The step of measuring the expression level of VGLL3 in cells in the presence of the test substance,
When the expression level is lower than the expression level in the absence of the test substance, the step of determining that the test substance is an effective candidate substance for the prevention or treatment of fibrotic disease. Prepare, prepare
A screening method for candidate substances that are effective in the prevention or treatment of fibrotic diseases.
A method of determining the degree of fibrosis
(a10) Step of measuring the amount of VGLL3 (test biomarker amount) in myofibroblasts of a subject,
(b10) A step of comparing the amount of the test biomarker with the amount of VGLL3 in the reference myofibroblast (control biomarker amount), and (c10) when the test biomarker amount is larger than the control biomarker amount. In addition, a method for determining a subject to have a high degree of fibrosis.
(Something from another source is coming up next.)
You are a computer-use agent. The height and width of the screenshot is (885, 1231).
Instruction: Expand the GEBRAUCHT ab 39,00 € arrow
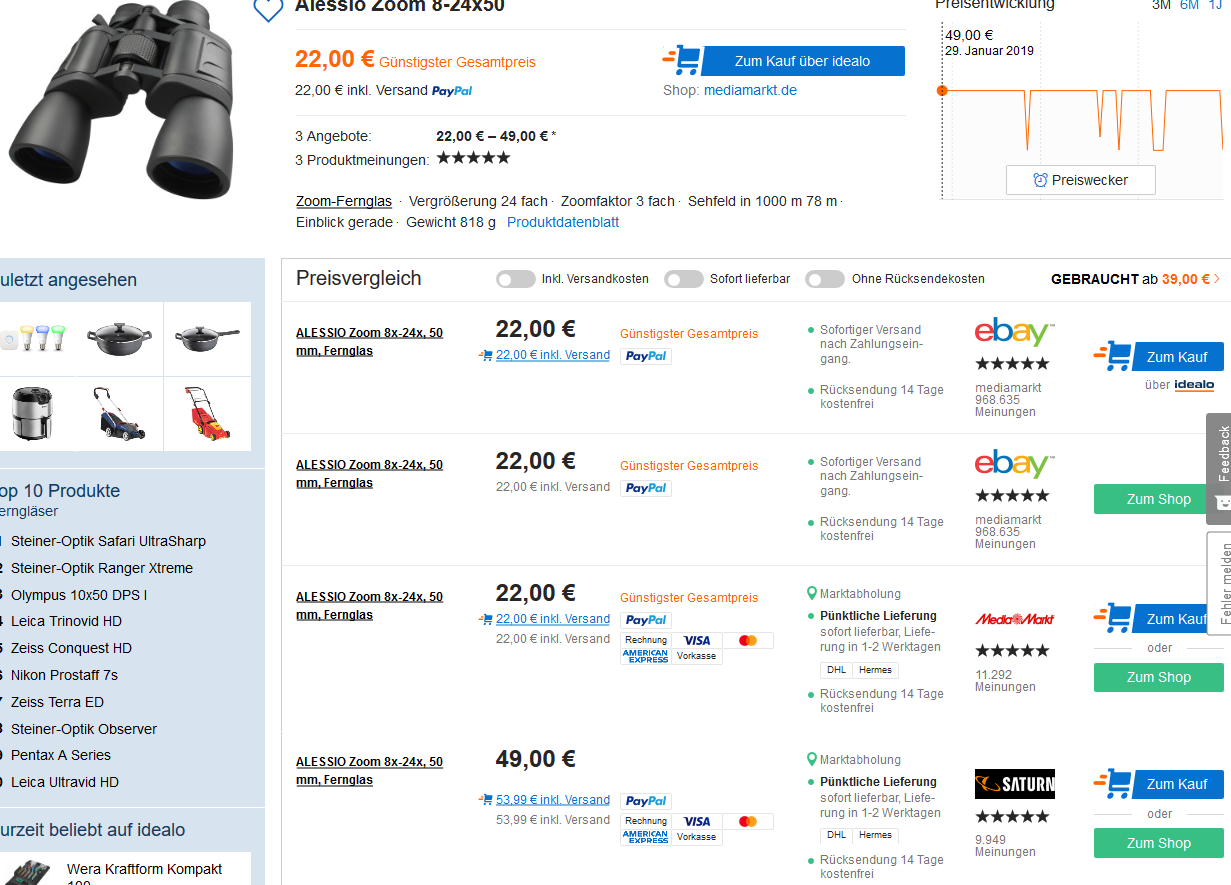click(1216, 279)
The method according to claim 10, wherein the amount of VGLL3 of myofibroblasts of the reference is the amount of VGLL3 of myofibroblasts of the same subject measured before the step (a10).
The method according to claim 10, wherein the amount of VGLL3 in myofibroblasts of the reference is the amount of VGLL3 in myofibroblasts of a healthy person.
Use of VGLL3 in myofibroblasts as a biomarker to determine the degree of fibrosis.
A kit for detecting myofibroblasts, which contains a primer set for amplifying VGLL3 cDNA, a probe that specifically hybridizes to VGLL3 mRNA, or a specific binding substance for VGLL3 protein.